Lines before the one containing "Task: Click the refresh" are left out; return that line and all lines after it, exactly, through the end of the records below.

Pixel coordinate grounding data
....
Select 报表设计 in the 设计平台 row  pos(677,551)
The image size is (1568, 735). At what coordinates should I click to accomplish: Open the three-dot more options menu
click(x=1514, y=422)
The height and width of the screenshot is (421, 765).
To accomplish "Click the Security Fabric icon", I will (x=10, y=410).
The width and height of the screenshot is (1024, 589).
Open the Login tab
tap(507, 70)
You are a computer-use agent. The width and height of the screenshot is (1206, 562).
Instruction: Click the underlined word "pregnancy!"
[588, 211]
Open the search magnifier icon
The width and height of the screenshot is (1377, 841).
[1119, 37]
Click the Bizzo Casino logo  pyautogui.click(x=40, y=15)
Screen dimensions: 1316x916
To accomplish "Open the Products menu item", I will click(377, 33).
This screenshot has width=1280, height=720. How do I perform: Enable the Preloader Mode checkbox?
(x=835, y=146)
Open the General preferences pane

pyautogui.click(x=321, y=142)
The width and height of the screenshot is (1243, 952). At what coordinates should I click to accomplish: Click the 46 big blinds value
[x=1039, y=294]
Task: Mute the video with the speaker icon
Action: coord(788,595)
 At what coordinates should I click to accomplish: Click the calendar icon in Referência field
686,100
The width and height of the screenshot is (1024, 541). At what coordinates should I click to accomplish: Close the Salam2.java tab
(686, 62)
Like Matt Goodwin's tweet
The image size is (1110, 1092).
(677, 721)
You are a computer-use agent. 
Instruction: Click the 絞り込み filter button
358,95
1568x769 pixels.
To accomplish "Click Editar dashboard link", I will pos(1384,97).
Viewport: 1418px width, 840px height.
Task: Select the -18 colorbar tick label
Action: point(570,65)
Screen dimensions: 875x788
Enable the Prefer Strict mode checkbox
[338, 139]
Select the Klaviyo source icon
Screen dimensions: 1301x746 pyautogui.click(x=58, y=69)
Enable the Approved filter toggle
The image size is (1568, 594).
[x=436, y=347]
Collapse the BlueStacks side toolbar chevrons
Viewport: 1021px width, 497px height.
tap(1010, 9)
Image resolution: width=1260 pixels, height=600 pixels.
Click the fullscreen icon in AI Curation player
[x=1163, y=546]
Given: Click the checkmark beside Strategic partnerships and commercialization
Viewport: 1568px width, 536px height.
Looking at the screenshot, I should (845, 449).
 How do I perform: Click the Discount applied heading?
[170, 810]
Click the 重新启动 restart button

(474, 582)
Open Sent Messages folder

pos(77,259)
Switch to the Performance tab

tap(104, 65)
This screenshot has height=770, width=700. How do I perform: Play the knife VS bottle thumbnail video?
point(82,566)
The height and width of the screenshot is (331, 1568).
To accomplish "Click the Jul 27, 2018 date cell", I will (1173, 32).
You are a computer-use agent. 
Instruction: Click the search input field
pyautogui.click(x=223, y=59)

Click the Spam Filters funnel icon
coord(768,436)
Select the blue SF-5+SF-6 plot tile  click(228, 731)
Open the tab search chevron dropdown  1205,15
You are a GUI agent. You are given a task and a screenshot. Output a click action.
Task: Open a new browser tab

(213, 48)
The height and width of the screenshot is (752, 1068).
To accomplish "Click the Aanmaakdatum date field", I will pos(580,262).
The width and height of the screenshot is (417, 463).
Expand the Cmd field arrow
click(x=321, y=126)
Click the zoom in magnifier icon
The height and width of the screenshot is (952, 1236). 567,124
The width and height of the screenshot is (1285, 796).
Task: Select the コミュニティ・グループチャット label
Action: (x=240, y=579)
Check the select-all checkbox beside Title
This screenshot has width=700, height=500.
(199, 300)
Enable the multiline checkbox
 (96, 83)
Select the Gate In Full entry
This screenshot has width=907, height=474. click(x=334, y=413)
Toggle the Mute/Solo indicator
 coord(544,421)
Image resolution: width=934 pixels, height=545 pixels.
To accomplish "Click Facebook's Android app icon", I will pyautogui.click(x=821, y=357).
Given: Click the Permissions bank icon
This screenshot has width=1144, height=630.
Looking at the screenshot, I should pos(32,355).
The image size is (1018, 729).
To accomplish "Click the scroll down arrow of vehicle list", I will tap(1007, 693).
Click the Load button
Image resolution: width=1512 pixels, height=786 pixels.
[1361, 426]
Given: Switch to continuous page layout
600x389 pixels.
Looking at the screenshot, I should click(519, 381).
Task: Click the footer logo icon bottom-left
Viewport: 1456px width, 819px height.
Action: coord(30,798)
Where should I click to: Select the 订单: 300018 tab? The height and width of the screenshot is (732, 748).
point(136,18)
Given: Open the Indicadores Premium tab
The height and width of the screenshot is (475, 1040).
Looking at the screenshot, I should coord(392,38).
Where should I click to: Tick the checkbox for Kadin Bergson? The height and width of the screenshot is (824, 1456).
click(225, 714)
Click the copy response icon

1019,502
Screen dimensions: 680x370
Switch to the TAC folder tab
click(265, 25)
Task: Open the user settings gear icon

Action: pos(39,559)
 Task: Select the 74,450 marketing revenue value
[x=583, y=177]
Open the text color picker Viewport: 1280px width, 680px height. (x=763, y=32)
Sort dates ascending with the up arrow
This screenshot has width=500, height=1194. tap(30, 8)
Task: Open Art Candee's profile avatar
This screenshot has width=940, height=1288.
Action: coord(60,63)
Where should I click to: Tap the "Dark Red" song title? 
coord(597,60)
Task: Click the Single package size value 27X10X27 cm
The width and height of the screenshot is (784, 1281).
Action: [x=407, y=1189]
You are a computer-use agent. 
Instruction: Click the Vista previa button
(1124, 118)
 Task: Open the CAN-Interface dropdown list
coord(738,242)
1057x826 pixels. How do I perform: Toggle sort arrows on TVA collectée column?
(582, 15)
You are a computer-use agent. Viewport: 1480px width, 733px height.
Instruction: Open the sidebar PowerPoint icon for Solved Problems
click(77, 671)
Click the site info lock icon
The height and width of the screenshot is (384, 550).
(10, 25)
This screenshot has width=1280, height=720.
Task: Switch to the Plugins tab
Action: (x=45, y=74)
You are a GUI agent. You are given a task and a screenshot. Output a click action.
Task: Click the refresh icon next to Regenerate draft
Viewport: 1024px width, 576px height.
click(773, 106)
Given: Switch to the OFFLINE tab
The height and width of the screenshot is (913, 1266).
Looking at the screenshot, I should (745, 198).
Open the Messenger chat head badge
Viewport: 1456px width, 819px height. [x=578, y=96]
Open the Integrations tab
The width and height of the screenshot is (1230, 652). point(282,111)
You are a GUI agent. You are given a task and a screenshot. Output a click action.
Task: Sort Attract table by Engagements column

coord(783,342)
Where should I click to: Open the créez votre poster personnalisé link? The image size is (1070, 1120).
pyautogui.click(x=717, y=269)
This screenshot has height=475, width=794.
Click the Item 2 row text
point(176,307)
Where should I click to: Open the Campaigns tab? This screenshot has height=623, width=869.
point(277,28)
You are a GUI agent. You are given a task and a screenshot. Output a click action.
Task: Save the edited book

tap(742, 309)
....
-- EXERCISE OUTPUT --
Task: Click the refresh icon next to Regenerate draft
Viewport: 1024px width, 576px height.
click(773, 106)
Given: Switch to the OFFLINE tab
The height and width of the screenshot is (913, 1266).
Looking at the screenshot, I should (745, 198).
Open the Messenger chat head badge
Viewport: 1456px width, 819px height. [x=578, y=96]
Open the Integrations tab
The width and height of the screenshot is (1230, 652). point(282,111)
You are a GUI agent. You are given a task and a screenshot. Output a click action.
Task: Sort Attract table by Engagements column

coord(783,342)
Where should I click to: Open the créez votre poster personnalisé link? The image size is (1070, 1120).
pyautogui.click(x=717, y=269)
This screenshot has height=475, width=794.
Click the Item 2 row text
point(176,307)
Where should I click to: Open the Campaigns tab? This screenshot has height=623, width=869.
point(277,28)
You are a GUI agent. You are given a task and a screenshot. Output a click action.
Task: Save the edited book

tap(742, 309)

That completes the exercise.